* **TEXT SHOWN**
"""
Ry Cooder at Cadogan Hall

Ry Cooder Cadogan Hall

It was quite enough of a thrill to hear Ry Cooder, having temporarily banished his excellent band, singing Woody Guthrie’s “Vigilante Man”, long a staple of his repertoire, at Cadogan Hall last night. But a couple of minutes in, he took a left turn with some new words:

Trayvon Martin was only 17 years old when he took a little trip down to the grocery store / Well, he might have gone on to be President / But that’s something we’ll never know / Because he ran into a vigilante man…

In the handful of seconds that it took to sing those words, the temperature of the room changed. Channeling the menacing throb of one of John Lee Hooker’s talking blues, Cooder sang about the killing of Trayvon Martin and followed the thought into a rap about Brett Kavanaugh, Mitch McConnell and Donald Trump. And the audience went with him, all the way.
"""
* **DATA SEGMENT**
"""
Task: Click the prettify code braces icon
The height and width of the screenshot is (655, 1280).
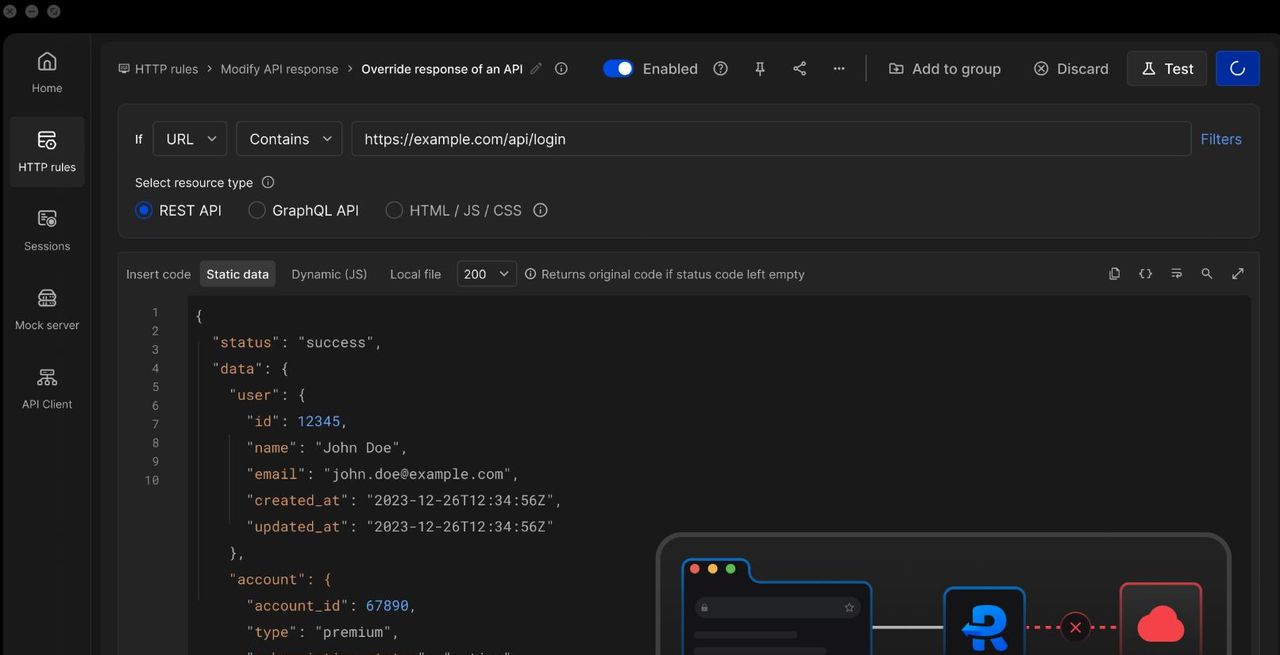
"""
* **GIVEN INSTRUCTION 1**
Name every person mentioned in the concert review, in the order each first appears.
* **GIVEN INSTRUCTION 2**
Answer these questions from the concert review:
(a) Which song was Cooder singing when he added new words?
(b) According to the new lyrics, how old was Trayvon Martin?
(c) Whose talking blues did Cooder channel?

* **RIGHT ANSWER 1**
Ry Cooder, Woody Guthrie, Trayvon Martin, John Lee Hooker, Brett Kavanaugh, Mitch McConnell, Donald Trump

* **RIGHT ANSWER 2**
(a) Woody Guthrie's "Vigilante Man"
(b) 17 years old
(c) John Lee Hooker's